Communication Studies (CMNS) 302
Communication in History (Revision 7)
View previous version
Delivery Mode: Individualized study online
Area of Study: Humanities
Télé-université du Québec equivalency: COM 2000
CMNS 302 has a Challenge for Credit option.
CMNS 302 is one of three foundation courses for the Bachelor of Professional Arts (Communication Studies) degree program. It follows the interactions between media and society in a number of technological contexts: oral and literate cultures, manuscript and print cultures, electric and electronic cultures.
The course surveys the development of communication technology and introduces some important scholarly debates about those technologies.
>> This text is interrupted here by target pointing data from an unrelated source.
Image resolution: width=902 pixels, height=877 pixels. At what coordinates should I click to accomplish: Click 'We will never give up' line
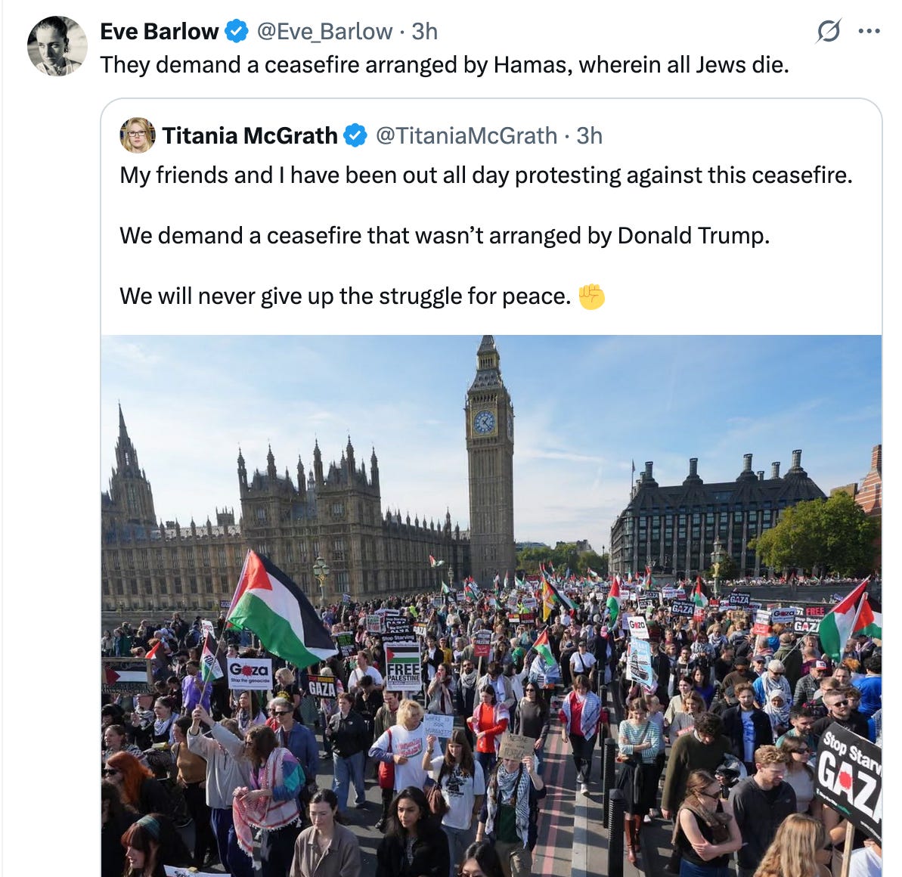[346, 296]
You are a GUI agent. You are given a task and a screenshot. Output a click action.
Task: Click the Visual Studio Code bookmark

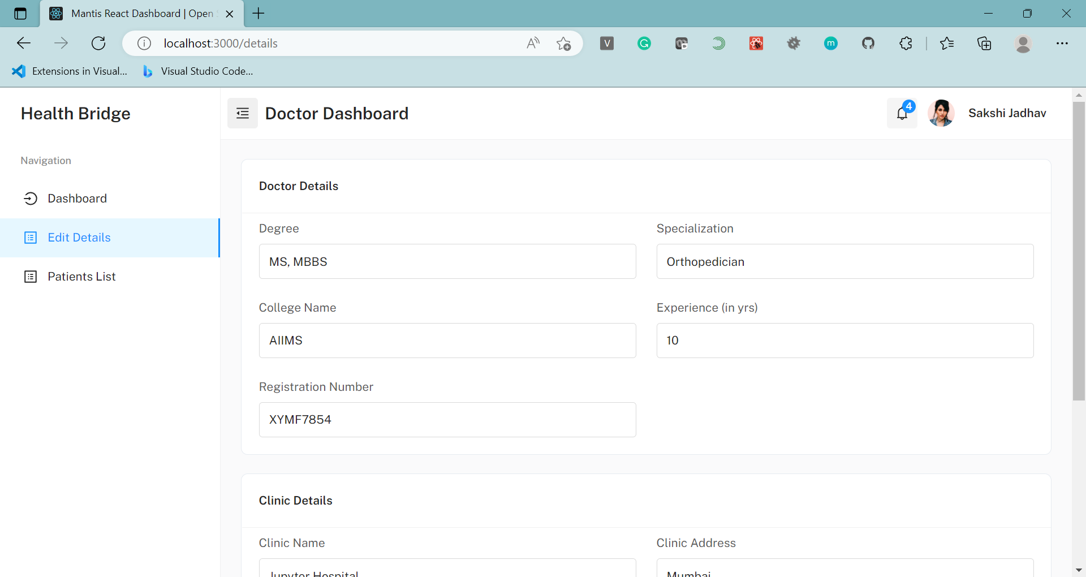pyautogui.click(x=197, y=71)
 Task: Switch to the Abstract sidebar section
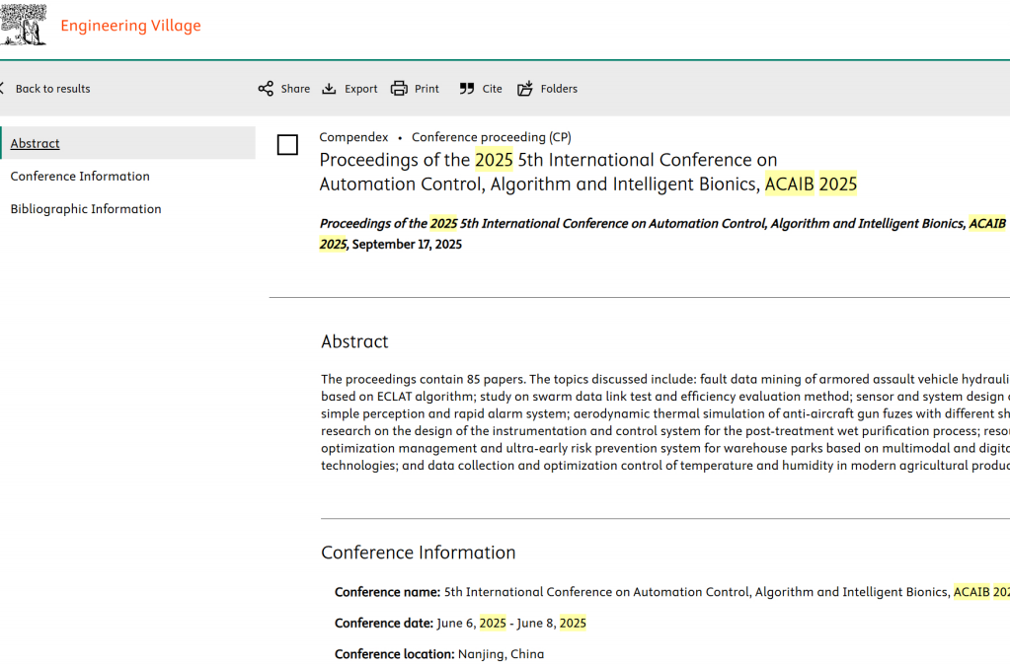point(36,143)
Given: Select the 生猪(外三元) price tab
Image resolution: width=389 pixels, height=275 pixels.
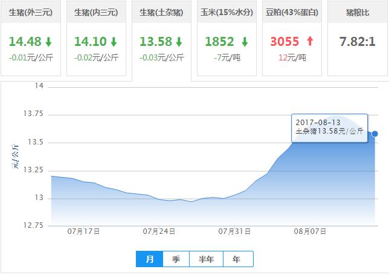Looking at the screenshot, I should click(31, 12).
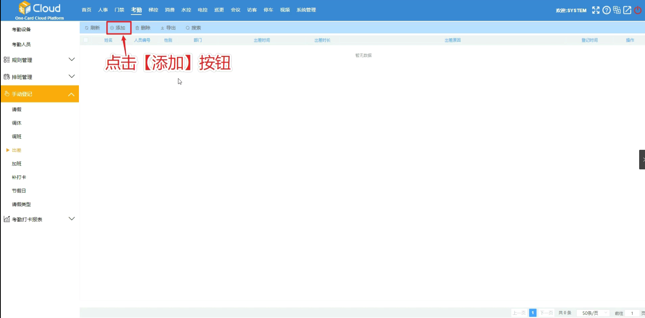Image resolution: width=645 pixels, height=318 pixels.
Task: Expand the 规则管理 sidebar section
Action: (x=39, y=60)
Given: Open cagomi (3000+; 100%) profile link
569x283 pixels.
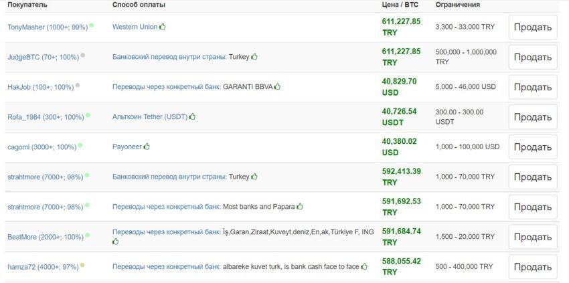Looking at the screenshot, I should 42,147.
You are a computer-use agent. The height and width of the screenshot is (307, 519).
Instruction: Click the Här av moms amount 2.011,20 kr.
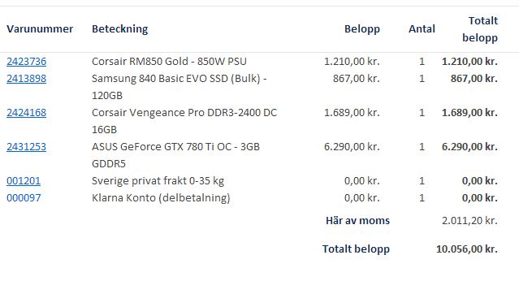click(x=469, y=221)
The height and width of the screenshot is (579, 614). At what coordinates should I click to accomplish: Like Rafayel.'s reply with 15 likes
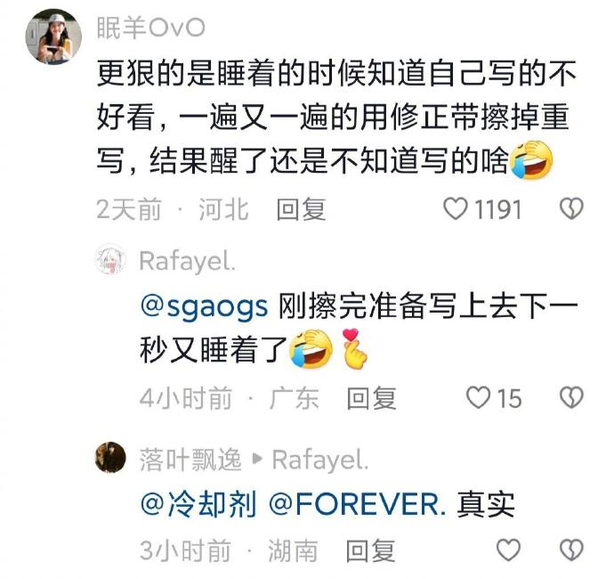(x=478, y=397)
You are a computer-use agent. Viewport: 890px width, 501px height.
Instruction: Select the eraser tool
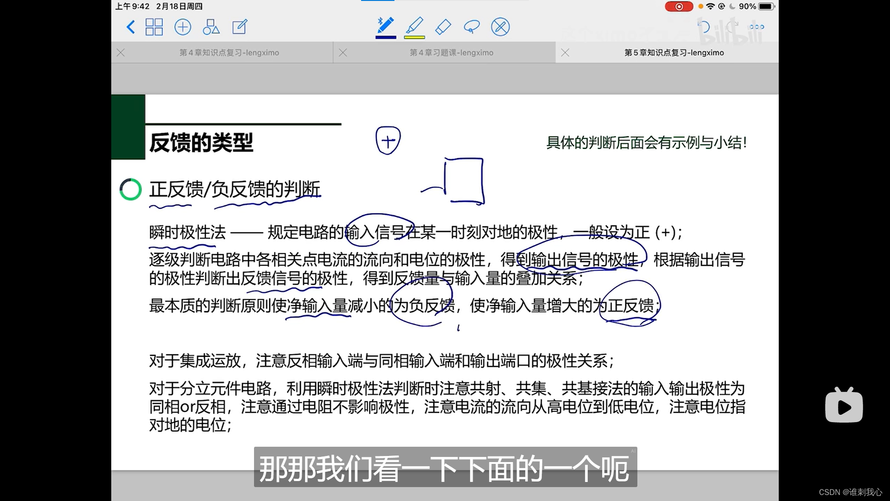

In so doing, it tries to establish the notion that the history of communication technology is as much about ideas and practices as it is about events and things.
Communication in History is intended to accomplish the following objectives:
- Understanding: introduce major developments in the history of communication technology so that students can understand how innovation and institutionalization occur in different settings.
- Comparative analysis: develop students’ ability to compare and contrast different technologies across different cultural contexts.
- Application: apply understanding and critical abilities to professional practice through the study of debates and practices in the field.
- Unit 1: Introduction: Technology and Society
- Unit 2: Literacy and Orality: A Debate
- Unit 3: Scribal Culture into Print
- Unit 4: The Wired and Wireless World
- Unit 5: Image Technologies and the Emergence of Mass Society
- Unit 6: Radio: The People’s Medium
- Unit 7: TV Times
- Unit 8: The Age of Information and Disinformation
To receive credit for CMNS 302, you must complete all assignments and obtain a minimum composite course grade of at least “D” (50 percent). The chart below summarizes the course activities and the credit weight associated with each assignment.
|Assignment 1: Focused Summary||15%|
|Assignment 2: Comparative Analysis and Reflection||25%|
|Assignment 3: Learning Object||25%|
To learn more about assignments and examinations, please refer to Athabasca University's online Calendar.
Note: Weighting in grouped-study offerings may be altered to accommodate a classwork component.
All course materials are online.
The Challenge for Credit process allows students to demonstrate that they have acquired a command of the general subject matter, knowledge, and intellectual and/or other skills that would normally be found in a university level course.
Full information for the Challenge for Credit can be found in the Undergraduate Calendar.
Undergraduate Challenge for Credit Course Registration Form
Athabasca University reserves the right to amend course outlines occasionally and without notice. Courses offered by other delivery methods may vary from their individualized-study counterparts.
Opened in Revision 7, April 11, 2018.